DATA:
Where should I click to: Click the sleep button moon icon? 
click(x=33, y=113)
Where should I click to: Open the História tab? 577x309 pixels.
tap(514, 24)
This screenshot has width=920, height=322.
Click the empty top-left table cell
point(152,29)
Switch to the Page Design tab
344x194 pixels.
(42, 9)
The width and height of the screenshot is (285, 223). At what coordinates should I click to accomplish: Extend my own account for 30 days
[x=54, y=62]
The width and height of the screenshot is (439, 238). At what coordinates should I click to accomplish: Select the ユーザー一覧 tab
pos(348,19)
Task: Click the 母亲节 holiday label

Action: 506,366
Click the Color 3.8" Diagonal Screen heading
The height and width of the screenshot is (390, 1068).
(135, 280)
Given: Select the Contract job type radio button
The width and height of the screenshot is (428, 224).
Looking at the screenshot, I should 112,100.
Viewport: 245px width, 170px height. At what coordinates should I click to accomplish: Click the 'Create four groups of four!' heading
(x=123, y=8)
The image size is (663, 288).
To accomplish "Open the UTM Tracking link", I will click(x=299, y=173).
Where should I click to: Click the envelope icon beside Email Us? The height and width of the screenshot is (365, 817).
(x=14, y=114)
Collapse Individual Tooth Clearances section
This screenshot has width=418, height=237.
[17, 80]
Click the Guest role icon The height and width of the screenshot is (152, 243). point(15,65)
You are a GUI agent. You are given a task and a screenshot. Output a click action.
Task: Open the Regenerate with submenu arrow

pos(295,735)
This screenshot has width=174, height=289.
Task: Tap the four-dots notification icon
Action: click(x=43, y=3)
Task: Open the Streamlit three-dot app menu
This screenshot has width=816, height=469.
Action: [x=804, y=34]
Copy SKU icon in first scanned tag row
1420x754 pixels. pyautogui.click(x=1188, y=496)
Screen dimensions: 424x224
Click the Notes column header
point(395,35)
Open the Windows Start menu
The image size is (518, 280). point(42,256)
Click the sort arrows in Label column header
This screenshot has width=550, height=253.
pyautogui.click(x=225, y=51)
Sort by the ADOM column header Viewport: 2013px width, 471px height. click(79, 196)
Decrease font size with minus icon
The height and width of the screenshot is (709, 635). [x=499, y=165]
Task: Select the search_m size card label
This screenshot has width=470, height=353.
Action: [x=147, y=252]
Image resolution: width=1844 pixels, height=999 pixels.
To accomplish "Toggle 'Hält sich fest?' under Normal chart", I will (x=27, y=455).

AIM OF THE EXERCISE: If a line of the listing above holds the string "will", copy it.

FINAL ANSWER:
To accomplish "Open the UTM Tracking link", I will click(x=299, y=173).
To accomplish "Toggle 'Hält sich fest?' under Normal chart", I will (x=27, y=455).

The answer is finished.